International Women's Day: An interview with Lisa A. Haile, J.D., Ph.D.
Partner, DLA Piper LLP (US)
1. What are your top tips for other women to succeed?
I encourage them to seek out mentors, both men, and women. Mentoring can be both formal and informal in nature, but it is important to find people that are supportive of your career path and can provide insight and advice along the way. You can make the practice of law a “job,” or you can make it a “career.” If you choose law as a career, you have made a lifestyle choice, whether you are a man or a woman.
2. What do you do, in your organisation or outside, to inspire the next generation of female talent?
As a co-chair of our firm’s women’s initiative, Leadership Alliance for Women (LAW), I am involved every day in making sure that the women associates and partners have leadership opportunities and career paths that are no different from the men at the firm. LAW was created to help retain and develop women lawyers in the firm’s global environment. The group fosters internal networking, facilitates the flow of information, and provides support for attorneys enabling them to better navigate the hurdles and challenges presented by a large law firm practice. The group empowers women lawyers by developing leadership skills and creating business development opportunities.
3. What wisdom would you have told your younger self, if you had the chance?
It never occurred to me in those first few years that being a woman lawyer was any different than being a male lawyer. I think my focus on being a good mentor and lawyer with business savvy, and a solid problem solver, rather than thinking about the differences in the genders has helped me to be accepted as a partner in the firm and not a woman partner. When I walk into a meeting, I sit at the table among the men in the room and assume that I have earned my seat just like anyone else at the table.
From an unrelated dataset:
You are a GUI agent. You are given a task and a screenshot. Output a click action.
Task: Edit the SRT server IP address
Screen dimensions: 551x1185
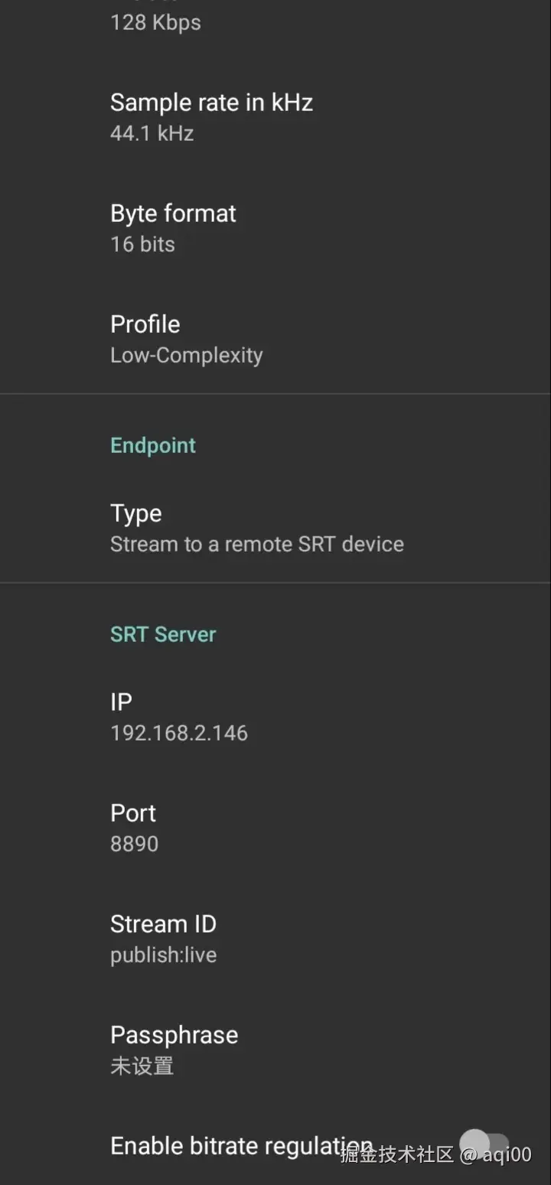179,715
4. What is your advice to others to achieve a work / life balance?
There are times when you will need to choose between your personal and your professional life, and whatever choices you make, you need to make sure that at the end of the day, your priorities are in order and you are comfortable with your decisions. Communicating with your colleagues and communicating with your family is critical, so when these situations arise you make decisions that are best for everyone. It is a give and take, and sometimes compromises need to be made.
5. How can an organisation encourage gender equality, inclusion and diversity?
Many law firms and companies today, including mine, have flexible options for men and women who want to work part-time or who want to opt out of the partner track. I would encourage young women coming into the field to look at companies and ask questions to determine whether these flexible options exist, whether they choose them or not. It says a lot about a firm’s attitude toward diversity and flexibility for their attorneys if there are alternative career paths available. It is also important to ask whether there are women in leadership positions and determine whether there is an environment of inclusion and diversity within that firm.
6. What can we as individuals do to create a future of gender balance?
I have always had the view that being a woman partner in a leadership role in the firm is not so difficult if we step back and realize that as individuals, male and female, we all bring something different to the table. Certainly, traditional gender traits will come through, but we all have different experiences and challenges as individuals, male or female. Unfortunately, with fewer women in leadership, there are fewer role models for the younger female partners and associates, and our challenge is to engage them often and make sure they are supported and brought up through the ranks with the same opportunities as their male colleagues.